━━━━━ SUPPLIED MATERIAL ━━━━━
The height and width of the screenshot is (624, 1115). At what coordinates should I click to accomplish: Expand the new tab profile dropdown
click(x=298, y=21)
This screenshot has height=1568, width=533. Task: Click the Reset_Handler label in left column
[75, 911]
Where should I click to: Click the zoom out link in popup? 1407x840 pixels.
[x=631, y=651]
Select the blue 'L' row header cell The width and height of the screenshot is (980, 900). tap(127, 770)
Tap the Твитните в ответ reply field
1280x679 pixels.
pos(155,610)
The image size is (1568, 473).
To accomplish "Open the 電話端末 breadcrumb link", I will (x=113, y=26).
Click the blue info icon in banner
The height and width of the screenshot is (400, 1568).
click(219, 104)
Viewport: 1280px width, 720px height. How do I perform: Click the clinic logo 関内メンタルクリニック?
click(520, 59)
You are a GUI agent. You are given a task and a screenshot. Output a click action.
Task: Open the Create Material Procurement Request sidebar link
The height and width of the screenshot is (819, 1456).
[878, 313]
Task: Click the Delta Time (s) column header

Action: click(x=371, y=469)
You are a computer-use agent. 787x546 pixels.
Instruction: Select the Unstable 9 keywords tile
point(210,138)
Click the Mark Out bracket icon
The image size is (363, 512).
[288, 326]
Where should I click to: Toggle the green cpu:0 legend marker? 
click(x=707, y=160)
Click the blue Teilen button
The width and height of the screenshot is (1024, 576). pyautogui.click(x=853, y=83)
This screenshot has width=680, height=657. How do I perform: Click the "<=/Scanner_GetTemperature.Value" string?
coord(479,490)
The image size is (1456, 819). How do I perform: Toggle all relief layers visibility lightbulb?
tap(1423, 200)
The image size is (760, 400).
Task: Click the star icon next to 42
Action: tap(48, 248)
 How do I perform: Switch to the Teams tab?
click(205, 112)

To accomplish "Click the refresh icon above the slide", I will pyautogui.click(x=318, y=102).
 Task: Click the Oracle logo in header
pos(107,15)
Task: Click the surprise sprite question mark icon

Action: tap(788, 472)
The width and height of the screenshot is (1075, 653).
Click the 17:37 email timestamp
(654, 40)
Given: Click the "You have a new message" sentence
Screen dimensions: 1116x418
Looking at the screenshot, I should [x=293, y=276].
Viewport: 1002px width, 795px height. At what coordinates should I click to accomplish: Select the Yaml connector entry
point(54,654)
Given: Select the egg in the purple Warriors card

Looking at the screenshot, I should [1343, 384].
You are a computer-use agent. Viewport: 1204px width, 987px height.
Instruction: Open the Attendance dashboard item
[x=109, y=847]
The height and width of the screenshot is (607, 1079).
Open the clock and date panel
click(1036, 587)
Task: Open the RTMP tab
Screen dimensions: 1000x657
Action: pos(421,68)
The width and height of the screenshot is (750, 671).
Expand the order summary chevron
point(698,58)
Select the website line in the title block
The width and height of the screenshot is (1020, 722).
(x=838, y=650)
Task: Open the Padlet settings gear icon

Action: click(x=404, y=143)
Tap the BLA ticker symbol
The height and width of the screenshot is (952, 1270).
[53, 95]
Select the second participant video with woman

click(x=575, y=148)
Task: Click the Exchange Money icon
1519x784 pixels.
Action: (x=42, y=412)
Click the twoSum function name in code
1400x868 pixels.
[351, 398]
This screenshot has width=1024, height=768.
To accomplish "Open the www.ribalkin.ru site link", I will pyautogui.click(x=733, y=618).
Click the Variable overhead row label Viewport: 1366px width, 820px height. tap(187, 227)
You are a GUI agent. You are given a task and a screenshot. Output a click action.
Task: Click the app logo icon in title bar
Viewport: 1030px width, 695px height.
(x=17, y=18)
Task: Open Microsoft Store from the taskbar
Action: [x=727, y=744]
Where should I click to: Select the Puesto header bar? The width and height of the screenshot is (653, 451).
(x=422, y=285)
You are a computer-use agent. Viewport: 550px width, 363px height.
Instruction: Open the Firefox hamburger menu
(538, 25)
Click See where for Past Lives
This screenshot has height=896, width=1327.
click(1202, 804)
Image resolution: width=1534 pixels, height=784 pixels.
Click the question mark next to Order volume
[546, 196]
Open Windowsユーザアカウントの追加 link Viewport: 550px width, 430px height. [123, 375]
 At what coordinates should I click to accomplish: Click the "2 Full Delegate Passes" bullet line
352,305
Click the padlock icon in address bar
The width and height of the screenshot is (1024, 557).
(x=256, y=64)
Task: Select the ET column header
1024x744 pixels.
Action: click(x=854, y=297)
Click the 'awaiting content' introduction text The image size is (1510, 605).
━━━━━
- _WHAT YOU WILL DO_:
Copy all of the records above word for word.

- _SOLUTION TO THIS EXERCISE_:
The height and width of the screenshot is (624, 1115). At what coordinates should I click to accomplish: Expand the new tab profile dropdown
click(x=298, y=21)
This screenshot has height=1568, width=533. Task: Click the Reset_Handler label in left column
[75, 911]
Where should I click to: Click the zoom out link in popup? 1407x840 pixels.
[x=631, y=651]
Select the blue 'L' row header cell The width and height of the screenshot is (980, 900). tap(127, 770)
Tap the Твитните в ответ reply field
1280x679 pixels.
pos(155,610)
The image size is (1568, 473).
To accomplish "Open the 電話端末 breadcrumb link", I will (x=113, y=26).
Click the blue info icon in banner
The height and width of the screenshot is (400, 1568).
click(219, 104)
Viewport: 1280px width, 720px height. How do I perform: Click the clinic logo 関内メンタルクリニック?
click(520, 59)
You are a GUI agent. You are given a task and a screenshot. Output a click action.
Task: Open the Create Material Procurement Request sidebar link
The height and width of the screenshot is (819, 1456).
[878, 313]
Task: Click the Delta Time (s) column header

Action: click(x=371, y=469)
You are a computer-use agent. 787x546 pixels.
Instruction: Select the Unstable 9 keywords tile
point(210,138)
Click the Mark Out bracket icon
The image size is (363, 512).
[288, 326]
Where should I click to: Toggle the green cpu:0 legend marker? 
click(x=707, y=160)
Click the blue Teilen button
The width and height of the screenshot is (1024, 576). pyautogui.click(x=853, y=83)
This screenshot has width=680, height=657. How do I perform: Click the "<=/Scanner_GetTemperature.Value" string?
coord(479,490)
The image size is (1456, 819). How do I perform: Toggle all relief layers visibility lightbulb?
tap(1423, 200)
The image size is (760, 400).
Task: Click the star icon next to 42
Action: tap(48, 248)
 How do I perform: Switch to the Teams tab?
click(205, 112)

To accomplish "Click the refresh icon above the slide", I will pyautogui.click(x=318, y=102).
 Task: Click the Oracle logo in header
pos(107,15)
Task: Click the surprise sprite question mark icon

Action: tap(788, 472)
The width and height of the screenshot is (1075, 653).
Click the 17:37 email timestamp
(654, 40)
Given: Click the "You have a new message" sentence
Screen dimensions: 1116x418
Looking at the screenshot, I should [x=293, y=276].
Viewport: 1002px width, 795px height. At what coordinates should I click to accomplish: Select the Yaml connector entry
point(54,654)
Given: Select the egg in the purple Warriors card

Looking at the screenshot, I should [1343, 384].
You are a computer-use agent. Viewport: 1204px width, 987px height.
Instruction: Open the Attendance dashboard item
[x=109, y=847]
The height and width of the screenshot is (607, 1079).
Open the clock and date panel
click(1036, 587)
Task: Open the RTMP tab
Screen dimensions: 1000x657
Action: pos(421,68)
The width and height of the screenshot is (750, 671).
Expand the order summary chevron
point(698,58)
Select the website line in the title block
The width and height of the screenshot is (1020, 722).
(x=838, y=650)
Task: Open the Padlet settings gear icon

Action: click(x=404, y=143)
Tap the BLA ticker symbol
The height and width of the screenshot is (952, 1270).
[53, 95]
Select the second participant video with woman

click(x=575, y=148)
Task: Click the Exchange Money icon
1519x784 pixels.
Action: (x=42, y=412)
Click the twoSum function name in code
1400x868 pixels.
[351, 398]
This screenshot has width=1024, height=768.
To accomplish "Open the www.ribalkin.ru site link", I will pyautogui.click(x=733, y=618).
Click the Variable overhead row label Viewport: 1366px width, 820px height. tap(187, 227)
You are a GUI agent. You are given a task and a screenshot. Output a click action.
Task: Click the app logo icon in title bar
Viewport: 1030px width, 695px height.
(x=17, y=18)
Task: Open Microsoft Store from the taskbar
Action: [x=727, y=744]
Where should I click to: Select the Puesto header bar? The width and height of the screenshot is (653, 451).
(x=422, y=285)
You are a computer-use agent. Viewport: 550px width, 363px height.
Instruction: Open the Firefox hamburger menu
(538, 25)
Click See where for Past Lives
This screenshot has height=896, width=1327.
click(1202, 804)
Image resolution: width=1534 pixels, height=784 pixels.
Click the question mark next to Order volume
[546, 196]
Open Windowsユーザアカウントの追加 link Viewport: 550px width, 430px height. [123, 375]
 At what coordinates should I click to accomplish: Click the "2 Full Delegate Passes" bullet line
352,305
Click the padlock icon in address bar
The width and height of the screenshot is (1024, 557).
(x=256, y=64)
Task: Select the ET column header
1024x744 pixels.
Action: click(x=854, y=297)
Click the 'awaiting content' introduction text The image size is (1510, 605).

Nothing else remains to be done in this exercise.